Seattle's renowned Law Enforcement Assisted Diversion (LEAD) program may need to think of a new name, as it is now in the process of detangling itself from its law enforcement partners, the Seattle Police Department.
The high-intensity case management program is designed to get people the help they need while keeping them out of jail. It's supposed to work on a diverse referral system; the community can refer individuals to LEAD, and so can law enforcement. REACH case managers, Seattle Police Department officers, the King County Sheriff's Department, the Department of Corrections, and prosecutors all collaborate to help each person in the program. Currently, though, LEAD only operates on referrals from SPD.
On Thursday, Councilmember Lisa Herbold introduced a budget proviso that would withhold the program's funding for 2020 and into the future unless it expands its operations beyond police. Councilmembers Tammy Morales, Teresa Mosqueda, Kshama Sawant, Andrew Lewis, Dan Strauss, and Council President Lorena Gonzalez signed on as co-sponsors.
Even though LEAD works in concert with SPD, the whole point of the program is to reduce people's interactions with law enforcement and to get them out of the criminal justice system through case management and social work.
Herbold's proviso makes LEAD's breakup with SPD official.
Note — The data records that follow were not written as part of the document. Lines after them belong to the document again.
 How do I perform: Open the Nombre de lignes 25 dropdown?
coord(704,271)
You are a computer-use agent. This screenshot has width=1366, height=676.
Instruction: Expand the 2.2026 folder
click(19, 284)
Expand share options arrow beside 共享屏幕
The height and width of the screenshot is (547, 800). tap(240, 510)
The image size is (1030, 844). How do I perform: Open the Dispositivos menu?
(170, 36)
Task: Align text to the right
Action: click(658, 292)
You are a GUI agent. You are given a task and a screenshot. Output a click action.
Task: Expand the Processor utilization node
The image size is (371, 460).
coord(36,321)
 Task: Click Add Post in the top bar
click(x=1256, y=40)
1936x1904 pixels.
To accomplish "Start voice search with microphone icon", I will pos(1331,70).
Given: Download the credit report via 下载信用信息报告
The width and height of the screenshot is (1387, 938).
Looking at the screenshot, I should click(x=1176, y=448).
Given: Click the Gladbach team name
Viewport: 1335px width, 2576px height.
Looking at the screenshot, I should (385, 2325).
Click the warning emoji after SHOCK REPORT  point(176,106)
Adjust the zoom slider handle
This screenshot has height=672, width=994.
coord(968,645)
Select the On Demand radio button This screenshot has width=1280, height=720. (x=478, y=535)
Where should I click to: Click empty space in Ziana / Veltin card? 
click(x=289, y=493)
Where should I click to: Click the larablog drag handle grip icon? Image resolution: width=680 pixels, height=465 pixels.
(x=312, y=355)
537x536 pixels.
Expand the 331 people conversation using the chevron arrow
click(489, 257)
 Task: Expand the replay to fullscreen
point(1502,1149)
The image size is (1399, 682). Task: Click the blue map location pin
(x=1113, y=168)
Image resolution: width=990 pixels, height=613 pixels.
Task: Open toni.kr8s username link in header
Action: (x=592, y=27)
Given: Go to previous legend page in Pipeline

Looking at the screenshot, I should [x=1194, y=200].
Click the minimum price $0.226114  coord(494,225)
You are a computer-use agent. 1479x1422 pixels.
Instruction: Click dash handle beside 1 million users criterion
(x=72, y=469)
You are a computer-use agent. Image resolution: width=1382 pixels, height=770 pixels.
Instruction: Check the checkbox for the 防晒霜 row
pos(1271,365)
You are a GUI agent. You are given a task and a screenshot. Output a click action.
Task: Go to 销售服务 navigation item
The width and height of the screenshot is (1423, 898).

It will "require the service provider's commitment in writing to accept referrals from community services and non-law enforcement agencies without prior approval from law enforcement personnel," Herbold said yesterday.
That's fine with LEAD and with SPD Chief Carmen Best.
LEAD, which received $6 million from the city for 2020 (despite some hiccups with the contract earlier this year), didn't have the capacity to keep up with all the referrals it was receiving. Case workers were juggling 30 cases each. They shut down their social contact referrals and only started admitting people to the program through SPD referrals.
LEAD co-founder Lisa Daugaard told The Stranger that "police referral to LEAD services was built in to make sure we were intercepting people who would otherwise be subject to standard enforcement, jail and prosecution." Currently, Daugaard said, the police referral channel hasn't yielded significant numbers.
Through May of last year, police referred 168 cases to LEAD, according to Tara Moss, the project director for LEAD in the Public Defenders Association (PDA). As of May of this year, police have only referred 82 cases.
"Referrals have dropped, and they still have to go through the law enforcement approval process," Moss said. "The police gatekeeper role is not viable especially during this time. Starting with COVID—and based on their capacity and their stresses of their staffing through the protests—SPD have really limited capacity to do these referrals."
Yet requests and community concerns haven't stopped. "The need is still out there," Moss said, "but it’s also been growing." Shelters and resource centers have closed. People are in need of services. LEAD is key for public safety but also public health, Moss added.
Daugaard said there is "growing support for de-coupling LEAD services from the requirement of police approval."
Best agrees, according to a letter to the mayor's office first reported by journalist Erica Barnett.
“Currently," Best's letter read, "we do not have the capacity to keep the level of response that we would like toward the LEAD program based on the current environment."
Herbold's amendment, which has all but two council members (hello, Debora Juarez and Alex Pedersen) signed on as co-sponsors, will get tacked onto the council's budget proposal. The first committee vote on that will be next Wednesday. The final vote on the budget will happen in August.
LEAD's funding will hinge on finding a future without SPD as gatekeepers. Law enforcement can still refer people to LEAD, it just won't be the prerequisite for anyone getting the help they need any longer.